== Available data

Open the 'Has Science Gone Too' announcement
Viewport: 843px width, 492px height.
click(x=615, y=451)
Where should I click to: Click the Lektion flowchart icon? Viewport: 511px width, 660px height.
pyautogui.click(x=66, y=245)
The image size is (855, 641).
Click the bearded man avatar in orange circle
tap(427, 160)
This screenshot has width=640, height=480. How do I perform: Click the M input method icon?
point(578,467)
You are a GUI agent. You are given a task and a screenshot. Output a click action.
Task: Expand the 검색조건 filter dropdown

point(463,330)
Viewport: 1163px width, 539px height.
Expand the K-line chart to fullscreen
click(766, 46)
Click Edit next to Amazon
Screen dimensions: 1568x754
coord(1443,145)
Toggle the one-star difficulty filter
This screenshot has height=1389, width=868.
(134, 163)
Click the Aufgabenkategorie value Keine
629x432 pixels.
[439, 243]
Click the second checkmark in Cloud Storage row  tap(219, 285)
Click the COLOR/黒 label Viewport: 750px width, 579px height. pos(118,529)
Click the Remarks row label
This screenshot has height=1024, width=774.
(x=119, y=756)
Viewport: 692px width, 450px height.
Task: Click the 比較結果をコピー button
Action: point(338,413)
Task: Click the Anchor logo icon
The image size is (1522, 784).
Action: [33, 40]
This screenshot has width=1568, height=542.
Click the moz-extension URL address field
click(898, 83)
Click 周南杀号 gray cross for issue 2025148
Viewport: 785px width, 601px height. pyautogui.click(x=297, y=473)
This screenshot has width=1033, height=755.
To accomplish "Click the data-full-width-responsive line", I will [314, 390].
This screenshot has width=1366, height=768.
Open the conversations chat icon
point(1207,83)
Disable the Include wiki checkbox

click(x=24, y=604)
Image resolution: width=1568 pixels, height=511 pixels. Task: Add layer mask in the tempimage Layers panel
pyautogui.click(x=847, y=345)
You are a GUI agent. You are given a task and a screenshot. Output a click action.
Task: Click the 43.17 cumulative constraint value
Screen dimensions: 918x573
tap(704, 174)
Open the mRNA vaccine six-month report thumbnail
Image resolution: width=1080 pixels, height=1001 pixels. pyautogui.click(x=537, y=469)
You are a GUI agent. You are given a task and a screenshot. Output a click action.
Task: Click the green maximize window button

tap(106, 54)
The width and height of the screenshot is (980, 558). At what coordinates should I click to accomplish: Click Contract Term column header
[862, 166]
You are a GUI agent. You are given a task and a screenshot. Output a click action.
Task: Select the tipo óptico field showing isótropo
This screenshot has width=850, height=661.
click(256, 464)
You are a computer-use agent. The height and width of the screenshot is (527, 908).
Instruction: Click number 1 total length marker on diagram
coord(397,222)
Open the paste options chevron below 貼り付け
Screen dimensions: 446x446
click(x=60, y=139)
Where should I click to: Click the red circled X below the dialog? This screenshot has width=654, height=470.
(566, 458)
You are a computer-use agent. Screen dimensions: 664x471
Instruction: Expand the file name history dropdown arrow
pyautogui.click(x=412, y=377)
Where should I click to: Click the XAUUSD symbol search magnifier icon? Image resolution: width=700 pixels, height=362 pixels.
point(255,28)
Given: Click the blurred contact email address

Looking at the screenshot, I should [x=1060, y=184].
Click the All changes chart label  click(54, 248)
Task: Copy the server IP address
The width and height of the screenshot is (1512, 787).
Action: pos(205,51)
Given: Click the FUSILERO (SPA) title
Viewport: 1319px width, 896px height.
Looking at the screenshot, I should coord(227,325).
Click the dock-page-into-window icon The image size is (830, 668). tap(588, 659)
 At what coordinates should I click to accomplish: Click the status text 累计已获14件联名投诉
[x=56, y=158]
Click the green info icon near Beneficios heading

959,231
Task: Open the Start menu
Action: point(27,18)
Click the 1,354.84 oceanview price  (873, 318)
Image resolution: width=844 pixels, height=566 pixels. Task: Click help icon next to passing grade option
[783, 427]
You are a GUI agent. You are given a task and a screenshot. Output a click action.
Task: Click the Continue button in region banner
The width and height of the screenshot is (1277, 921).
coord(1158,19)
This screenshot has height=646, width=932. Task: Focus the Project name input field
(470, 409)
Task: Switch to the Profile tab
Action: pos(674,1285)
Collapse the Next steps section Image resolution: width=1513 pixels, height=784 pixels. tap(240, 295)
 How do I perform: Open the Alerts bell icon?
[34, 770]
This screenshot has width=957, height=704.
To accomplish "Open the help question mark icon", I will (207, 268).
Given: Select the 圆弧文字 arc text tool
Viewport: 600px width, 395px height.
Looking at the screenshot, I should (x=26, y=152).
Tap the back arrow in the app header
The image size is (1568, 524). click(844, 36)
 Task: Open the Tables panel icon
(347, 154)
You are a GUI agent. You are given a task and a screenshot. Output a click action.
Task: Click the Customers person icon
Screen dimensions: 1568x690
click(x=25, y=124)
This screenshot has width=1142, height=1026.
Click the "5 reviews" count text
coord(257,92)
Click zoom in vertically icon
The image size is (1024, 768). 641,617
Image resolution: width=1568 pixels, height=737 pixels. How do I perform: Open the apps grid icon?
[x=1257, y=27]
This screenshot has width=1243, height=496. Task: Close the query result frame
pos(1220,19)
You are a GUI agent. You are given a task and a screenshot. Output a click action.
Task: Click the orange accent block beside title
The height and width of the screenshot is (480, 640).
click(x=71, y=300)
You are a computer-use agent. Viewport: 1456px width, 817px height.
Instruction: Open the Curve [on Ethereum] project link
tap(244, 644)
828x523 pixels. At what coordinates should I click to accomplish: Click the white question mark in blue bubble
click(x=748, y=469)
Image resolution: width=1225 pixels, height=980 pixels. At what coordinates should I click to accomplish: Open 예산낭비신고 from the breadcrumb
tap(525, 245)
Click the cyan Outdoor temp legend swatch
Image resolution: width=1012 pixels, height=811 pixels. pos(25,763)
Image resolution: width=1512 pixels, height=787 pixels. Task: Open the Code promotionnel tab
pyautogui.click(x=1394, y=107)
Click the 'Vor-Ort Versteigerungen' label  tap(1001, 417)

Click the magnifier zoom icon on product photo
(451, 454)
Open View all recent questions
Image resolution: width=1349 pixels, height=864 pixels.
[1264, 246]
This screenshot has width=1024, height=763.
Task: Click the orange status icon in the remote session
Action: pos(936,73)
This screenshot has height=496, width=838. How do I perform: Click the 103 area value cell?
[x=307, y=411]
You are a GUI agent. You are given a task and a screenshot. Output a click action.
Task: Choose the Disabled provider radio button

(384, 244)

====

◆ **What you should do**:
Repeat the data word for word, leaving out no line.

◆ **Reply**:
Open the 'Has Science Gone Too' announcement
Viewport: 843px width, 492px height.
click(x=615, y=451)
Where should I click to: Click the Lektion flowchart icon? Viewport: 511px width, 660px height.
pyautogui.click(x=66, y=245)
The image size is (855, 641).
Click the bearded man avatar in orange circle
tap(427, 160)
This screenshot has width=640, height=480. How do I perform: Click the M input method icon?
point(578,467)
You are a GUI agent. You are given a task and a screenshot. Output a click action.
Task: Expand the 검색조건 filter dropdown

point(463,330)
Viewport: 1163px width, 539px height.
Expand the K-line chart to fullscreen
click(766, 46)
Click Edit next to Amazon
Screen dimensions: 1568x754
coord(1443,145)
Toggle the one-star difficulty filter
This screenshot has height=1389, width=868.
(134, 163)
Click the Aufgabenkategorie value Keine
629x432 pixels.
[439, 243]
Click the second checkmark in Cloud Storage row  tap(219, 285)
Click the COLOR/黒 label Viewport: 750px width, 579px height. pos(118,529)
Click the Remarks row label
This screenshot has height=1024, width=774.
(x=119, y=756)
Viewport: 692px width, 450px height.
Task: Click the 比較結果をコピー button
Action: point(338,413)
Task: Click the Anchor logo icon
The image size is (1522, 784).
Action: [33, 40]
This screenshot has width=1568, height=542.
Click the moz-extension URL address field
click(898, 83)
Click 周南杀号 gray cross for issue 2025148
Viewport: 785px width, 601px height. pyautogui.click(x=297, y=473)
This screenshot has width=1033, height=755.
To accomplish "Click the data-full-width-responsive line", I will [314, 390].
This screenshot has width=1366, height=768.
Open the conversations chat icon
point(1207,83)
Disable the Include wiki checkbox

click(x=24, y=604)
Image resolution: width=1568 pixels, height=511 pixels. Task: Add layer mask in the tempimage Layers panel
pyautogui.click(x=847, y=345)
You are a GUI agent. You are given a task and a screenshot. Output a click action.
Task: Click the 43.17 cumulative constraint value
Screen dimensions: 918x573
tap(704, 174)
Open the mRNA vaccine six-month report thumbnail
Image resolution: width=1080 pixels, height=1001 pixels. pyautogui.click(x=537, y=469)
You are a GUI agent. You are given a task and a screenshot. Output a click action.
Task: Click the green maximize window button

tap(106, 54)
The width and height of the screenshot is (980, 558). At what coordinates should I click to accomplish: Click Contract Term column header
[862, 166]
You are a GUI agent. You are given a task and a screenshot. Output a click action.
Task: Select the tipo óptico field showing isótropo
This screenshot has width=850, height=661.
click(256, 464)
You are a computer-use agent. The height and width of the screenshot is (527, 908).
Instruction: Click number 1 total length marker on diagram
coord(397,222)
Open the paste options chevron below 貼り付け
Screen dimensions: 446x446
click(x=60, y=139)
Where should I click to: Click the red circled X below the dialog? This screenshot has width=654, height=470.
(566, 458)
You are a computer-use agent. Screen dimensions: 664x471
Instruction: Expand the file name history dropdown arrow
pyautogui.click(x=412, y=377)
Where should I click to: Click the XAUUSD symbol search magnifier icon? Image resolution: width=700 pixels, height=362 pixels.
point(255,28)
Given: Click the blurred contact email address

Looking at the screenshot, I should [x=1060, y=184].
Click the All changes chart label  click(54, 248)
Task: Copy the server IP address
The width and height of the screenshot is (1512, 787).
Action: pos(205,51)
Given: Click the FUSILERO (SPA) title
Viewport: 1319px width, 896px height.
Looking at the screenshot, I should coord(227,325).
Click the dock-page-into-window icon The image size is (830, 668). tap(588, 659)
 At what coordinates should I click to accomplish: Click the status text 累计已获14件联名投诉
[x=56, y=158]
Click the green info icon near Beneficios heading

959,231
Task: Open the Start menu
Action: point(27,18)
Click the 1,354.84 oceanview price  (873, 318)
Image resolution: width=844 pixels, height=566 pixels. Task: Click help icon next to passing grade option
[783, 427]
You are a GUI agent. You are given a task and a screenshot. Output a click action.
Task: Click the Continue button in region banner
The width and height of the screenshot is (1277, 921).
coord(1158,19)
This screenshot has height=646, width=932. Task: Focus the Project name input field
(470, 409)
Task: Switch to the Profile tab
Action: pos(674,1285)
Collapse the Next steps section Image resolution: width=1513 pixels, height=784 pixels. tap(240, 295)
 How do I perform: Open the Alerts bell icon?
[34, 770]
This screenshot has width=957, height=704.
To accomplish "Open the help question mark icon", I will (207, 268).
Given: Select the 圆弧文字 arc text tool
Viewport: 600px width, 395px height.
Looking at the screenshot, I should (x=26, y=152).
Tap the back arrow in the app header
The image size is (1568, 524). click(844, 36)
 Task: Open the Tables panel icon
(347, 154)
You are a GUI agent. You are given a task and a screenshot. Output a click action.
Task: Click the Customers person icon
Screen dimensions: 1568x690
click(x=25, y=124)
This screenshot has width=1142, height=1026.
Click the "5 reviews" count text
coord(257,92)
Click zoom in vertically icon
The image size is (1024, 768). 641,617
Image resolution: width=1568 pixels, height=737 pixels. How do I perform: Open the apps grid icon?
[x=1257, y=27]
This screenshot has width=1243, height=496. Task: Close the query result frame
pos(1220,19)
You are a GUI agent. You are given a task and a screenshot. Output a click action.
Task: Click the orange accent block beside title
The height and width of the screenshot is (480, 640).
click(x=71, y=300)
You are a computer-use agent. Viewport: 1456px width, 817px height.
Instruction: Open the Curve [on Ethereum] project link
tap(244, 644)
828x523 pixels. At what coordinates should I click to accomplish: Click the white question mark in blue bubble
click(x=748, y=469)
Image resolution: width=1225 pixels, height=980 pixels. At what coordinates should I click to accomplish: Open 예산낭비신고 from the breadcrumb
tap(525, 245)
Click the cyan Outdoor temp legend swatch
Image resolution: width=1012 pixels, height=811 pixels. pos(25,763)
Image resolution: width=1512 pixels, height=787 pixels. Task: Open the Code promotionnel tab
pyautogui.click(x=1394, y=107)
Click the 'Vor-Ort Versteigerungen' label  tap(1001, 417)

Click the magnifier zoom icon on product photo
(451, 454)
Open View all recent questions
Image resolution: width=1349 pixels, height=864 pixels.
[1264, 246]
This screenshot has width=1024, height=763.
Task: Click the orange status icon in the remote session
Action: pos(936,73)
This screenshot has height=496, width=838. How do I perform: Click the 103 area value cell?
[x=307, y=411]
You are a GUI agent. You are given a task and a screenshot. Output a click action.
Task: Choose the Disabled provider radio button

(384, 244)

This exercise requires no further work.